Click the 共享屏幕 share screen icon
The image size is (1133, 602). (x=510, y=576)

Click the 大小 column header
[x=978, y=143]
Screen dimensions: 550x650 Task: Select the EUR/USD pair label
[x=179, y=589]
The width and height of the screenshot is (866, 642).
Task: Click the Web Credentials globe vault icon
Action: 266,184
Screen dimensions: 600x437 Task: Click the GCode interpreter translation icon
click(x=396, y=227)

- - - -

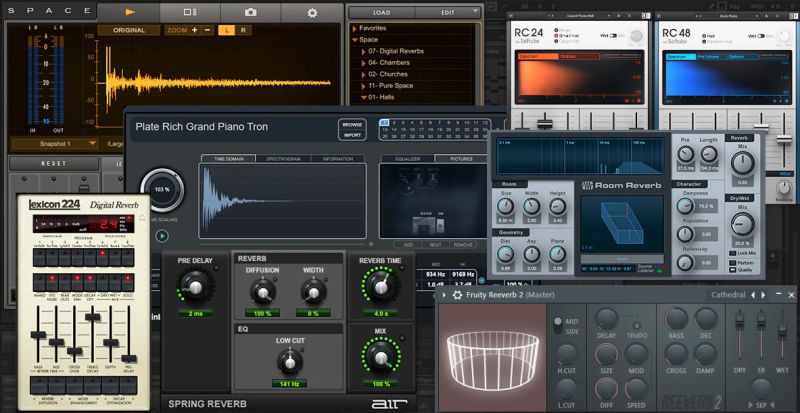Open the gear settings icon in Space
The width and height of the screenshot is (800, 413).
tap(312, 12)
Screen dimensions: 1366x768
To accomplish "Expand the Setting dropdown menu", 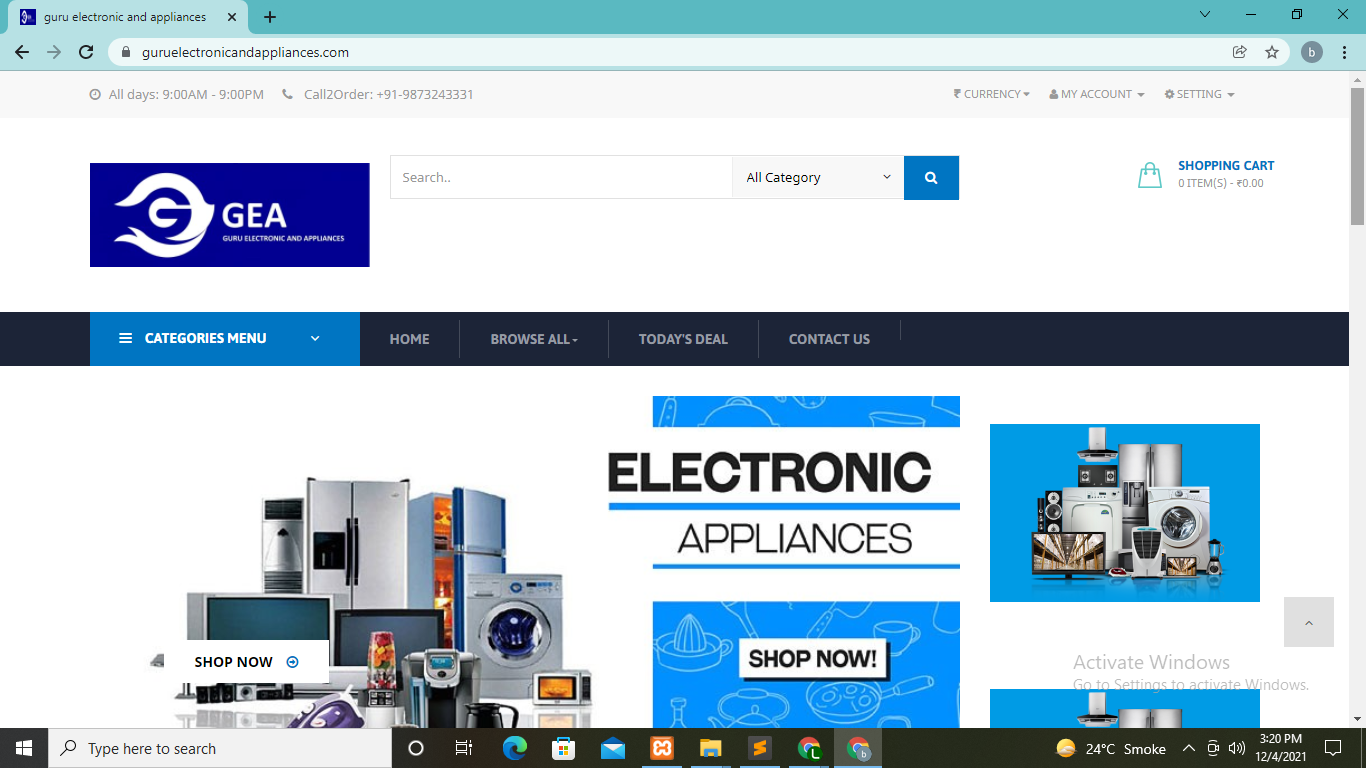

- - - -

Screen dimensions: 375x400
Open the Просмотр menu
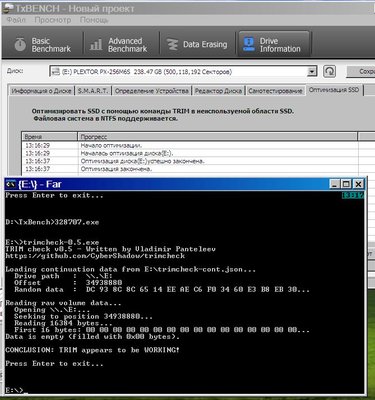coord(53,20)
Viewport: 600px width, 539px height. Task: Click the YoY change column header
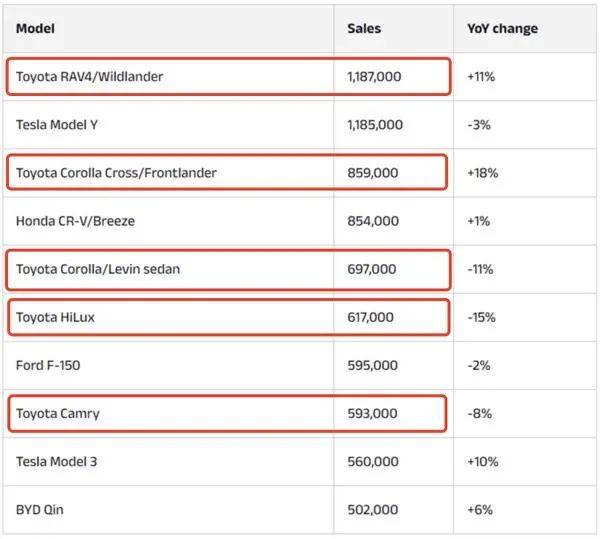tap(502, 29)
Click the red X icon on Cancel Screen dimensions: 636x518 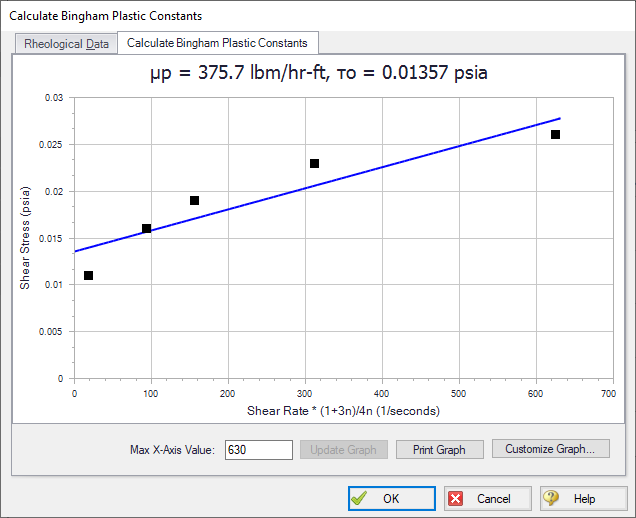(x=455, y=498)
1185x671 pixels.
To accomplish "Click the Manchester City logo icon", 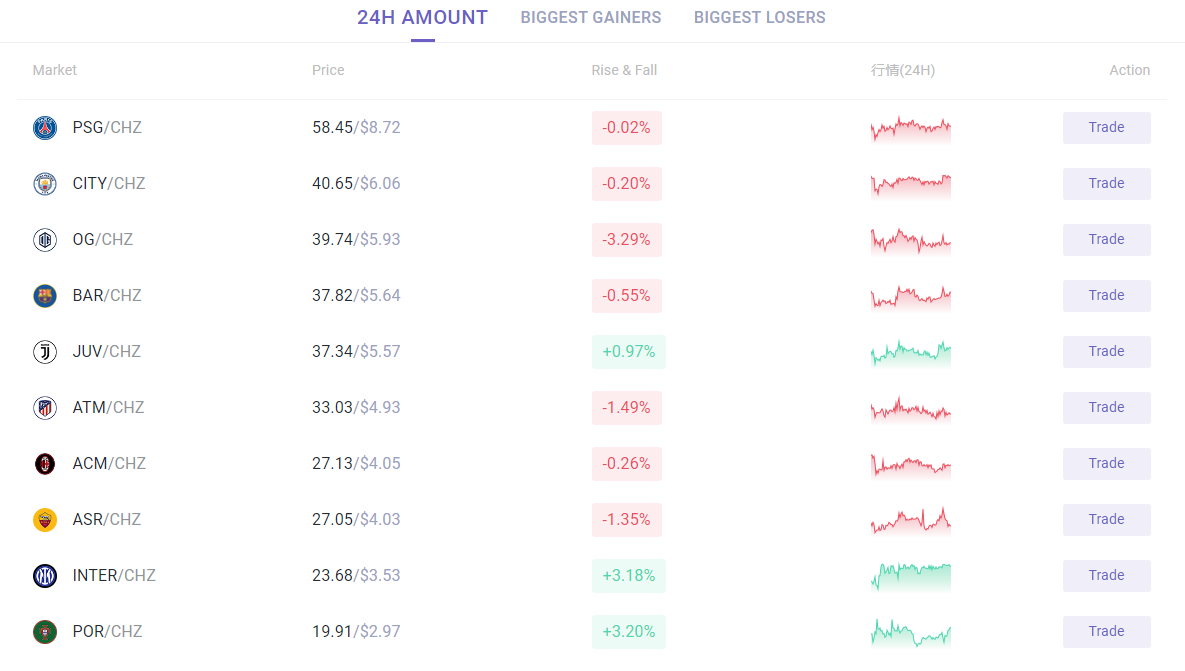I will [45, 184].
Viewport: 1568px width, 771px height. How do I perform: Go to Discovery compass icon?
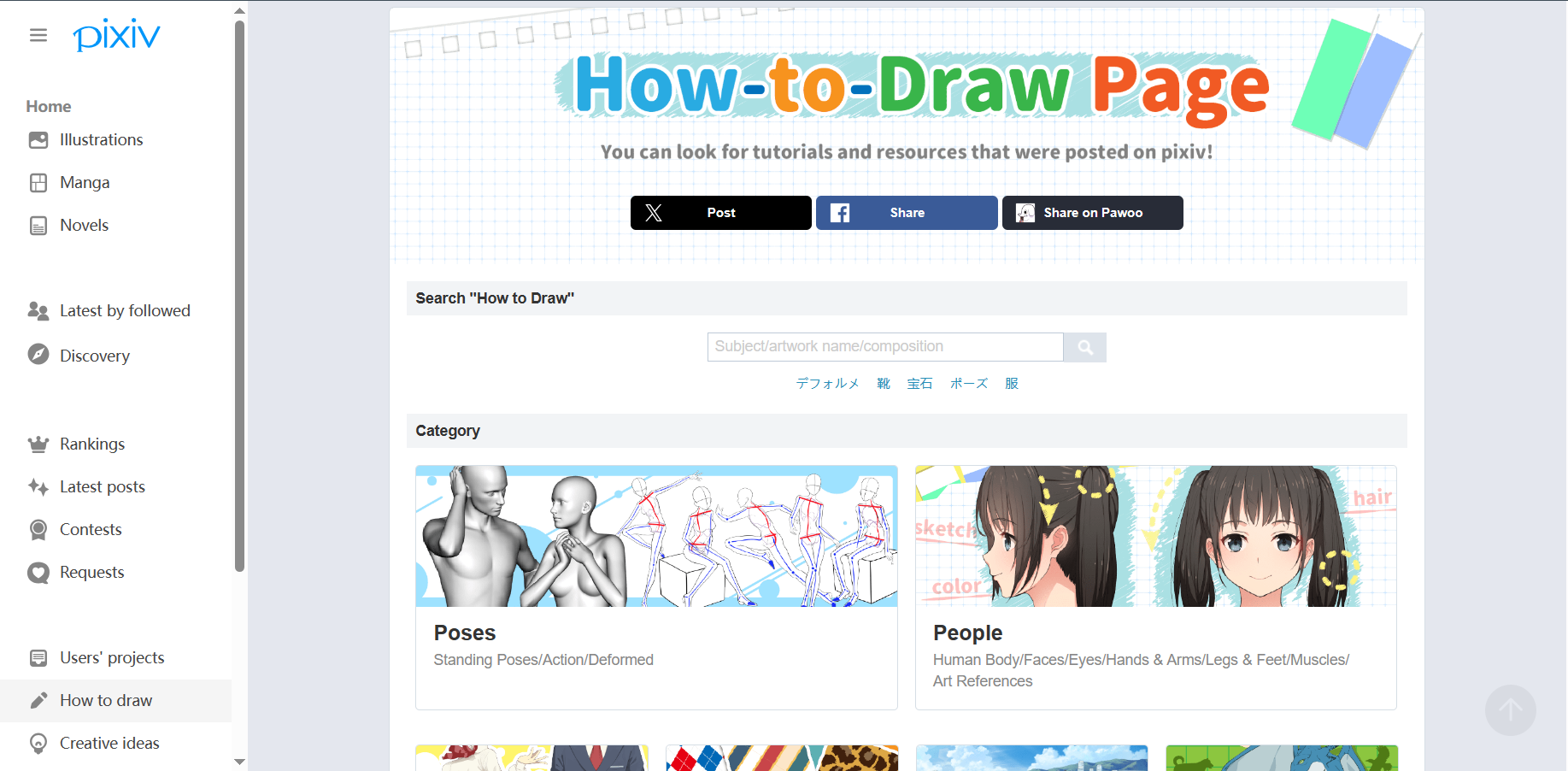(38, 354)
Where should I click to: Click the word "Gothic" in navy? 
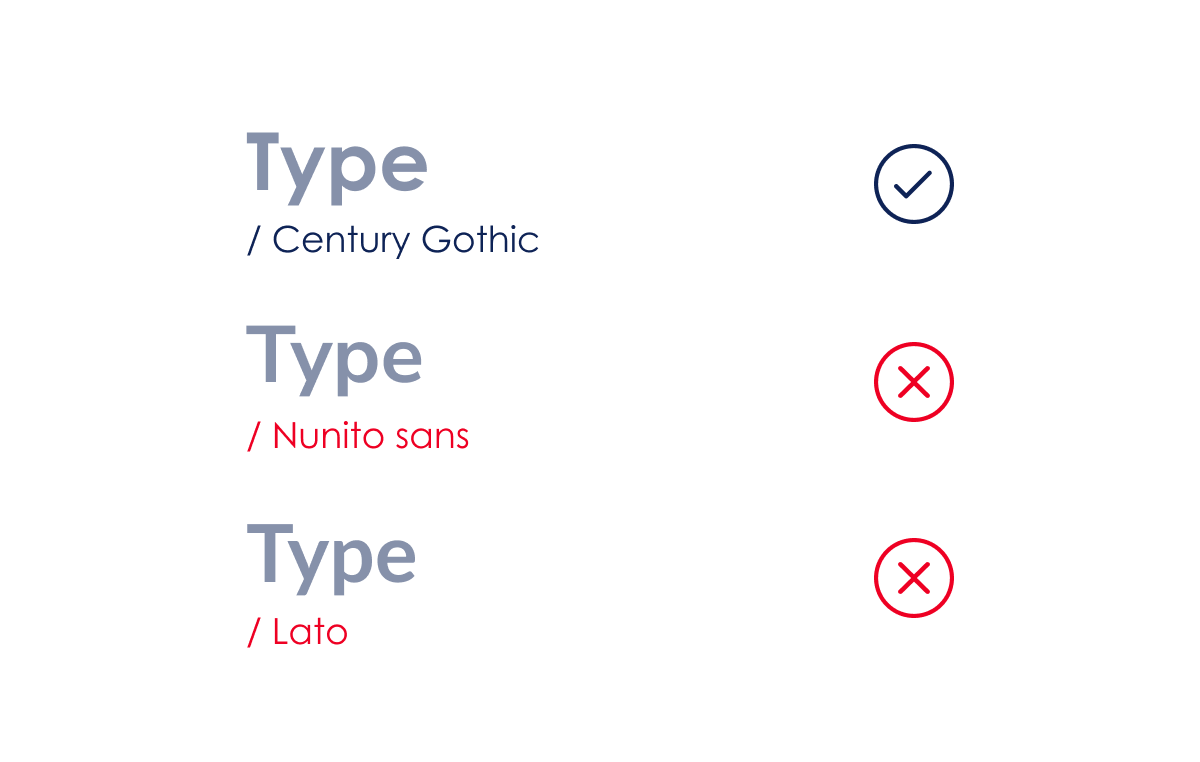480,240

- - - -

Task item:
Leaving every picture aside, reproduce exactly the lines above from the one with "Screen dimensions: 1366x768" up to and including the one with "the Setting dropdown", and no others.

Answer for this exercise:
Screen dimensions: 1366x768
To accomplish "Expand the Setting dropdown menu", 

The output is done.